5月1日礼拝「誤解され心痛み悩む時」7篇1~5節

詩篇NO7「誤解され心痛み悩む時」7篇1~5節

         仁井田義政 牧師

今日は、誤解の中で苦しむダビデの詩です。私達が生きている世界では、身に覚えのないことで憎まれたり、悪口を言われたりすることがあります。私達も誤解されれば深く傷つきます。そういう意味で、今日の詩篇も私達とつながりがあります。

★ダビデは、4節にあるように「親しい友」から誤解を受け、憎まれ命まで狙われています。おそらくサウル王であろうと考えられています。誤解されることは苦しいことです。

★ダビデは「私が言われているような事をしたのなら、どうぞ私を敵の手で殺して下さい。彼から何も奪ったことはないし、不正なことをしたこともありません。私は彼に誠実に接してきました」と祈っています。神様は善と悪をはっきりとして下さる御方。私の正しさを神様が一番知っておられるはずと言っています。誤解されることは、それほど辛いことなのです。                                        

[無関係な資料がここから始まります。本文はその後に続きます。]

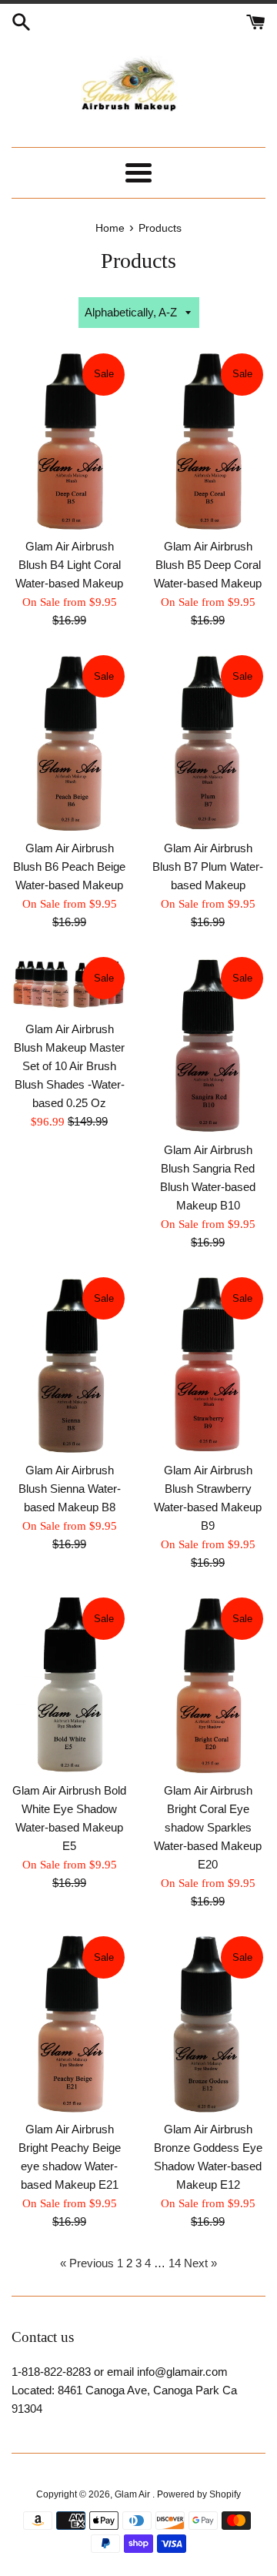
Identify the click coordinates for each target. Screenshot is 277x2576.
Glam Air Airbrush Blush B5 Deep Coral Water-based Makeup (208, 565)
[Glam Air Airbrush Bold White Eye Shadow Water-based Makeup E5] (69, 1684)
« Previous (87, 2263)
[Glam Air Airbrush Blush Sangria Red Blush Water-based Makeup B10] (207, 1044)
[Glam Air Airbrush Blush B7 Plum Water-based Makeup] (207, 742)
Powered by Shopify (199, 2494)
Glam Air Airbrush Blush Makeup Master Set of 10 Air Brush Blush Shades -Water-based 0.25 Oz (69, 1065)
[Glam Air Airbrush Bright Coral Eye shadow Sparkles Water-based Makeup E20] (207, 1684)
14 (175, 2263)
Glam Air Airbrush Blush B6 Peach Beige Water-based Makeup (69, 866)
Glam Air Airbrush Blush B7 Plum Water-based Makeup (207, 866)
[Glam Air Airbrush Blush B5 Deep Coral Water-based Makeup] (207, 440)
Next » (200, 2263)
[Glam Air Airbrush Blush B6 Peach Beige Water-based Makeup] (69, 742)
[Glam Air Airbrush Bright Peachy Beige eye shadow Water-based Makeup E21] (69, 2023)
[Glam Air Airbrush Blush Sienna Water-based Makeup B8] (69, 1364)
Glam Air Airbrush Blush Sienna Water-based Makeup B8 (69, 1489)
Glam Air (133, 2494)
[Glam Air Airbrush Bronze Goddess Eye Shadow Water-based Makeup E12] (207, 2023)
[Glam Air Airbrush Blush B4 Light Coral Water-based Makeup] (69, 440)
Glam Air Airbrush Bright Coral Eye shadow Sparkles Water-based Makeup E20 (208, 1827)
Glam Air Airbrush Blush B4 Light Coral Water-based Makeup (69, 565)
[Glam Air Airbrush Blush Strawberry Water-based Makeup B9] (207, 1364)
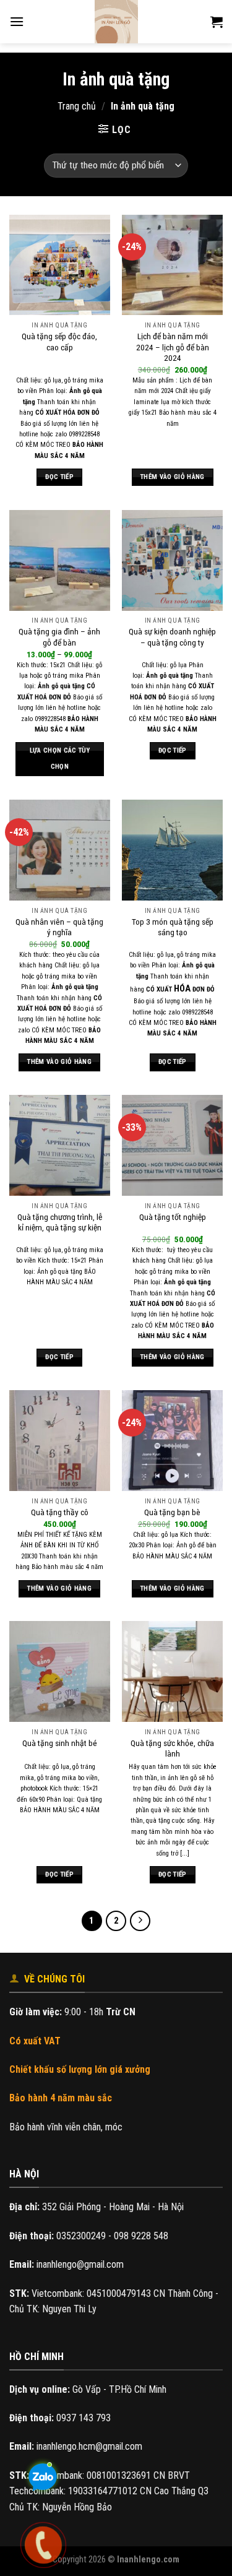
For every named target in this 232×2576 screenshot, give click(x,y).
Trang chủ (77, 106)
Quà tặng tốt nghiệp (172, 1217)
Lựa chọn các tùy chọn (60, 758)
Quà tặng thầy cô (59, 1512)
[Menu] (16, 21)
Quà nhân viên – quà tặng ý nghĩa (59, 927)
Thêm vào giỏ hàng (172, 477)
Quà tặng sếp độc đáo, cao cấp (59, 341)
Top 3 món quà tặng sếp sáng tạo (172, 927)
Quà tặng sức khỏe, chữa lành (172, 1748)
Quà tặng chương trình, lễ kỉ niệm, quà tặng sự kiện (59, 1222)
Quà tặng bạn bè (172, 1512)
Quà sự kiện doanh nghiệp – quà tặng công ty (172, 636)
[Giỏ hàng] (216, 21)
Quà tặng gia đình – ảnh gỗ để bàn (59, 636)
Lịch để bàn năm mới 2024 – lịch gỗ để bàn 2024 (172, 347)
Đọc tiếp (59, 477)
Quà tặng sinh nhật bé (59, 1743)
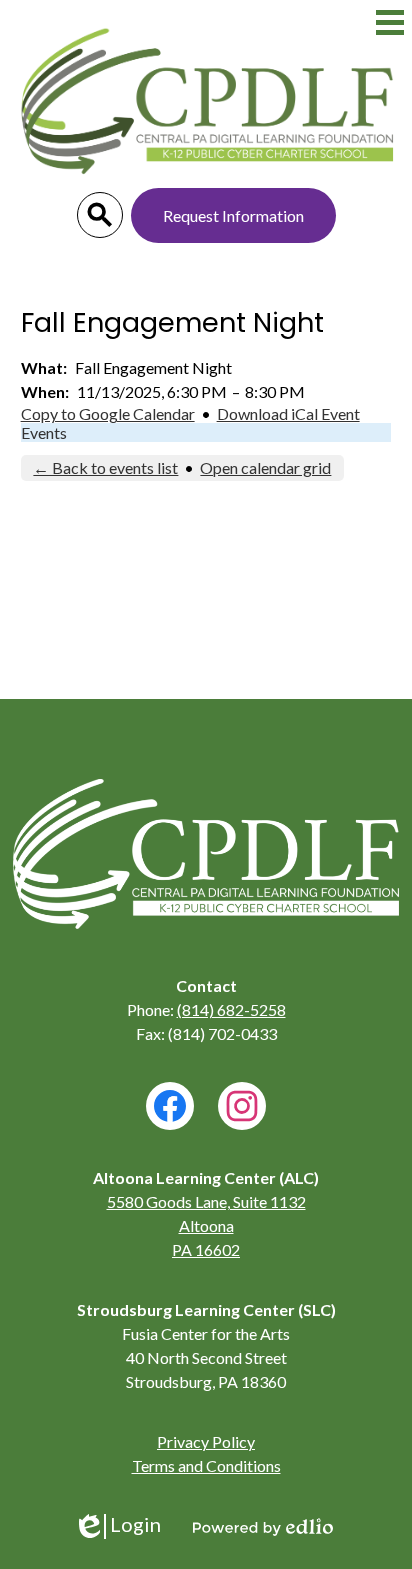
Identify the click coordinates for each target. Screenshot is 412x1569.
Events (44, 432)
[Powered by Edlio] (263, 1527)
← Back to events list (105, 467)
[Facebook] (170, 1106)
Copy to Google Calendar (108, 413)
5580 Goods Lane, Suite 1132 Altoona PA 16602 (206, 1225)
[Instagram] (242, 1106)
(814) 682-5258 (231, 1009)
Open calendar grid (265, 467)
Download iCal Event (288, 413)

★人に誤解され、身に覚えのないことで誹謗中傷される時に、私達は激高し、怒りが火山のように爆発し噴出するのを感じます。しかし、ダビデはその人に仕返しをするのではなく、神様の裁きにお委ねする祈りをするのです。(14~16節)神様以外に力と正義に満ちた御方は、他にいません。ですからダビデは、「いと高き方」と神様の名を褒めたたえるのです。

★この詩の背景は、彼の友人がタビデの命を取る為に、怒りに満ちて軍隊を連れダビデに迫ってきている状況です。おそらくダビデは「それは誤解だ」と何度も説明をしたと思われます。しかし友人は聞き入れません。私達も親しい友に裏切られて苦しむ時があります。その苦しみが憎しみとなって、復讐心に捕らわれてはならないのです。悩み苦しみに心を満たしてしまって、心が病むような状態になってはならないのです。正しい祈りは、必ず終わりに神様の完全なお取扱いを確信し、怒りを納めるのです。

★イエス様ほど誤解された御方はいません。それでもイエス様は「我が霊を御手にゆだねます」と祈られました。ダビデも、「私はあなたのもとに身を避けました」と祈りました。自分で仕返しをするのではなく、神様に委ねたのです。私達も人々から誤解され苦しむ時に、十字架の上で誤解の苦しみを体験されたイエス様のように、またダビデのように、神様にそのことを知って頂き、神様の判断を求めて祈ろうではありませんか。